Ever found luck, showering bliss unceasingly upon you? Ever
feared the too good that is making your life next to perfect? Ever felt that
nothing could be more satisfying and scaring at the same time as this?
Whilst the glee occurs and makes you more than happy, a fear
lures in the shallow corners of the mind.
A friend of mine said the other day,” If I laugh for 10 long
minutes, I will be heartily happy for the next 9 minutes but the last one
minute I think, what wrong is going to happen next?” . I wondered if she read
my thoughts out.
Insecurity dissolves in the amalgam of too much happiness,
as if saying
For how long is this
laughter going to stay as there needs to be balance so how much ever you laugh
you need to cry proportionally
Thus keeping the warning words of the mind in mind, some fail to conceive the
happiness wholeheartedly. What if this good is the harbinger of the bad!
Beautiful yet ominous.
So far that good?! Uh-uh!
I deny the reality and hinge around the beliefs of my mind but when even those beliefs break off, I blink twice and then thrice, in apprehension.

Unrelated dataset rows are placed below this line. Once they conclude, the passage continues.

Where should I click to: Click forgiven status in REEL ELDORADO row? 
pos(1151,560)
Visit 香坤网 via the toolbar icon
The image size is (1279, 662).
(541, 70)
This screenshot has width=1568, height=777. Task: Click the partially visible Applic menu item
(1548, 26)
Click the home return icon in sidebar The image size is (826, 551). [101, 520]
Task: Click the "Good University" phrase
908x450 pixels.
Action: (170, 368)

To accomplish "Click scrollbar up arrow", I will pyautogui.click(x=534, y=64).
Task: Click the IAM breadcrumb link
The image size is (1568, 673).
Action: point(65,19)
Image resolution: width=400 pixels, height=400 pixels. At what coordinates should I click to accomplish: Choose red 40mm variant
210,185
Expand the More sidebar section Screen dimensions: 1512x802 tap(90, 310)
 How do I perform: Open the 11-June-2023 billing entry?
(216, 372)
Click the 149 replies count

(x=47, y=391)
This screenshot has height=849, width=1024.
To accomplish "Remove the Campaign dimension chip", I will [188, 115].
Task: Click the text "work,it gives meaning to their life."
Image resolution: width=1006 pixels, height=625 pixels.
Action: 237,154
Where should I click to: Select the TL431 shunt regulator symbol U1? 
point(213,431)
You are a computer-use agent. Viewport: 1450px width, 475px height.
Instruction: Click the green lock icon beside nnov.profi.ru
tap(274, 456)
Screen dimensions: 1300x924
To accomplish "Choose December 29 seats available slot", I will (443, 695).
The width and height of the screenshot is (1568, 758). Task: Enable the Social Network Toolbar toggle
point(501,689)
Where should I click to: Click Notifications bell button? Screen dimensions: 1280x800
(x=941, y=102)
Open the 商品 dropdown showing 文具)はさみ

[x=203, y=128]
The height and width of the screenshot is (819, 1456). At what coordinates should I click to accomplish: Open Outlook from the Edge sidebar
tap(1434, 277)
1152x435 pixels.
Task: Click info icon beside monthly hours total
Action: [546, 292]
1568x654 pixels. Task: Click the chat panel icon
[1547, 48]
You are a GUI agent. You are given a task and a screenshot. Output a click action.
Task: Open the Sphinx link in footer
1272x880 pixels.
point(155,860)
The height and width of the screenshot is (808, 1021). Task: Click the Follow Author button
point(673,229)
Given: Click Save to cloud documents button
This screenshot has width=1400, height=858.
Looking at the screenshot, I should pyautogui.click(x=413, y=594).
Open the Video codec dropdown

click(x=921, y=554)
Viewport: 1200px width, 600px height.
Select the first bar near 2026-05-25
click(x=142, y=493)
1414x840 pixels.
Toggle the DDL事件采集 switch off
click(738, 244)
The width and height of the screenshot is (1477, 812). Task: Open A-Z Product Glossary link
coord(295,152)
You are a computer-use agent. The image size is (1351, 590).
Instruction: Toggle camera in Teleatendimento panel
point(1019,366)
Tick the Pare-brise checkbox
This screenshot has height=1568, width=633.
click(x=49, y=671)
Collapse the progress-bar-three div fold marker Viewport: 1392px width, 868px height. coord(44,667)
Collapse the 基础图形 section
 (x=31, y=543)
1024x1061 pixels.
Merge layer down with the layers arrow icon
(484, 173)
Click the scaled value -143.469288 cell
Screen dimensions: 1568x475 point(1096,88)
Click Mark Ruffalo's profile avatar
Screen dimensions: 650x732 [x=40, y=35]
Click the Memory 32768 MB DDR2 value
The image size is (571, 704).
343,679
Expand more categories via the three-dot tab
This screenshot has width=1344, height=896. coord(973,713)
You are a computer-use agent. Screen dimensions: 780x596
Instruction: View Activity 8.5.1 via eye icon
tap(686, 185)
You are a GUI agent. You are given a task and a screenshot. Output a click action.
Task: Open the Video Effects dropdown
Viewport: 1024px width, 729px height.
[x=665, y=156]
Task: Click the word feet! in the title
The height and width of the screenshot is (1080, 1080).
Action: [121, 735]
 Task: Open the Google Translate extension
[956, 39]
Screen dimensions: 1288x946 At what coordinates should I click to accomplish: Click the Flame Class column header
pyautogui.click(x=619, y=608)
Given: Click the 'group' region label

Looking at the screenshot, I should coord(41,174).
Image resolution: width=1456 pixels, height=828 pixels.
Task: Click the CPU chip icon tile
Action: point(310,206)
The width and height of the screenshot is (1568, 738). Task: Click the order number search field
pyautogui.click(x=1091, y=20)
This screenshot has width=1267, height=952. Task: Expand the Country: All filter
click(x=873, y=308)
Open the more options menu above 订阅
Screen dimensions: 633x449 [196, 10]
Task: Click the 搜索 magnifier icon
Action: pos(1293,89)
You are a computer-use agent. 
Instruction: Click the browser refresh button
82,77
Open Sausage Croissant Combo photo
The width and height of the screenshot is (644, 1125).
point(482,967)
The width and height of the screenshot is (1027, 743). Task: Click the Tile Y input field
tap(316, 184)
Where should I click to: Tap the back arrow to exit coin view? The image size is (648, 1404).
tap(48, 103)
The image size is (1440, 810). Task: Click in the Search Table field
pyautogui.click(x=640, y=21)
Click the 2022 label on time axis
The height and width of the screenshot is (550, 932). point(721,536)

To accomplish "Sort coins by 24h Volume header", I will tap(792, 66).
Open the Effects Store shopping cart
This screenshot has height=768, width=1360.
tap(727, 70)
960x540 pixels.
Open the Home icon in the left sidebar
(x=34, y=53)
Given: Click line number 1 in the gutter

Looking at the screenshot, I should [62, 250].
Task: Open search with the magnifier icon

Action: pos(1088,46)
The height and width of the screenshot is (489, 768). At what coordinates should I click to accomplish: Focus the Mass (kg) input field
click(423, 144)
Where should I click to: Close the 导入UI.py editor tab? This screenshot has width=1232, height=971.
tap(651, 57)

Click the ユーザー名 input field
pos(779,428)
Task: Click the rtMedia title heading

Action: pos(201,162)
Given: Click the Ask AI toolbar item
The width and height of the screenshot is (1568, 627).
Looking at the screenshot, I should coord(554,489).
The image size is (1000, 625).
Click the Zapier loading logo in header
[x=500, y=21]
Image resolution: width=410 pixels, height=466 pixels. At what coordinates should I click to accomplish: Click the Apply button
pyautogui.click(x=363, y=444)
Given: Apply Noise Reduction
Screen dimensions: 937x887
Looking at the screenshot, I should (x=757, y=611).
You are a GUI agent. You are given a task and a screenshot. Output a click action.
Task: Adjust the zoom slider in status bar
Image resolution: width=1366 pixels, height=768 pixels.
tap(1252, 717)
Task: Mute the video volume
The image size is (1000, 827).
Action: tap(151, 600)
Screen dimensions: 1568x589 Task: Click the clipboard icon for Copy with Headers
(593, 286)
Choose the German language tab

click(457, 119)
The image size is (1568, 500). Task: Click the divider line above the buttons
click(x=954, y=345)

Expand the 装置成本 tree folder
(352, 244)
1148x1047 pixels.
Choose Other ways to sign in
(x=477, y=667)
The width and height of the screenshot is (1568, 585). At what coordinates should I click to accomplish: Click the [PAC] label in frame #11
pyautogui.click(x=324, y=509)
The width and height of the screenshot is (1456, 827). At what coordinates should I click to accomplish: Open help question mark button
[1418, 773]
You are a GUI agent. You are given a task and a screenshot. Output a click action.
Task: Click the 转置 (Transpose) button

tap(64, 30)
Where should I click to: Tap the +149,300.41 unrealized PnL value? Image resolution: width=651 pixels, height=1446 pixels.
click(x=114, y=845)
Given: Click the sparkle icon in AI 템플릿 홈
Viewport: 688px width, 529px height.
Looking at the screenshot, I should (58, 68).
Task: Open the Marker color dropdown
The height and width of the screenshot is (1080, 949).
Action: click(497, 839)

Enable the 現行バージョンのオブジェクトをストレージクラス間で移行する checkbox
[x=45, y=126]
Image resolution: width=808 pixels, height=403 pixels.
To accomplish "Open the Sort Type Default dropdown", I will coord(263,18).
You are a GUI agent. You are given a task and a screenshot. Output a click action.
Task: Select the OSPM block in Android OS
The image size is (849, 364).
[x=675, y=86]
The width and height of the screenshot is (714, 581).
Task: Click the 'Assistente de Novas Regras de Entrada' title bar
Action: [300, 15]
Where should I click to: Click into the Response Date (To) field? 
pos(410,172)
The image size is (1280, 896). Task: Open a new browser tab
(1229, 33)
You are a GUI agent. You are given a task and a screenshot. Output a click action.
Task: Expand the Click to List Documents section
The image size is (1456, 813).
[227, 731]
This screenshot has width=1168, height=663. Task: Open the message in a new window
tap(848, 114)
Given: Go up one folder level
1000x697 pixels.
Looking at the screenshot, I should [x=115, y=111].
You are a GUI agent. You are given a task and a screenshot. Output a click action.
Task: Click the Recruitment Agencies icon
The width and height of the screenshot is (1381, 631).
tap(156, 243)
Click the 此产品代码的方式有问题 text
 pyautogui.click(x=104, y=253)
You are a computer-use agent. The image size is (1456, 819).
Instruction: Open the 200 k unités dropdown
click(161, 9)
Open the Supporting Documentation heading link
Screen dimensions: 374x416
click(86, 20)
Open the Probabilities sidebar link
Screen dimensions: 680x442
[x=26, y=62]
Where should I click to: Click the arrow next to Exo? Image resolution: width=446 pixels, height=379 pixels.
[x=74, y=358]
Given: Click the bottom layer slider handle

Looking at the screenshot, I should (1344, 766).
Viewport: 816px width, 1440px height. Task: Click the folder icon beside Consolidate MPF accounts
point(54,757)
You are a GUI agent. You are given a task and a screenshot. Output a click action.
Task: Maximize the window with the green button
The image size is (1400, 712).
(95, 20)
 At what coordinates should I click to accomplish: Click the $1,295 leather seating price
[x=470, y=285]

I deny the reality and hinge around the beliefs of my mind but when even those beliefs break off, I blink twice and then thrice, in apprehension.
Then from somewhere there is a blow of reality again. I
muster up myself to see another figment of luck, goodness, laughter and all the
things that make me glad.
I swallow hard and watch the moment
in disbelief still not able to digest.